This is from NAHU:
The Los Angeles Times (7/16, Gaouette) reports that “Congress delivered a stern rebuke to President Bush on Tuesday, overriding his veto of a Medicare bill, and preventing pay cuts to doctors who treat seniors, the disabled, and military personnel.” The measure “halts a scheduled 10.6 percent cut in payments to physicians, and institutes a 1.1 percent payment increase in 2009.” Even though the President had “little chance of prevailing, Bush issued the veto [Tuesday] morning, declaring the bill ‘objectionable,'” and “fiscally irresponsible.”

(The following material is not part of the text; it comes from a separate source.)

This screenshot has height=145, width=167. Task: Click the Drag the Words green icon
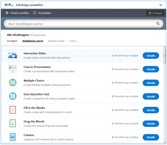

According to the New York Times (7/16, A13, Pear), “In his veto message, Mr. Bush said he objected to the bill because it would cut federal payments to Medicare Advantage plans and slow the growth of such plans, offered by insurance companies as an alternative to traditional Medicare.” The President added, “I support the primary objective of this legislation, to forestall reductions in physician payments,” but “taking choices away from seniors to pay physicians is wrong.” The Times points out, however, that “[m]any independent studies have found that the private plans, sold by insurers like Humana and UnitedHealth, cost the government more per person than traditional Medicare.” Still, the President insisted “that reducing payments to the plans would force them to ‘reduce benefits to millions of seniors.'”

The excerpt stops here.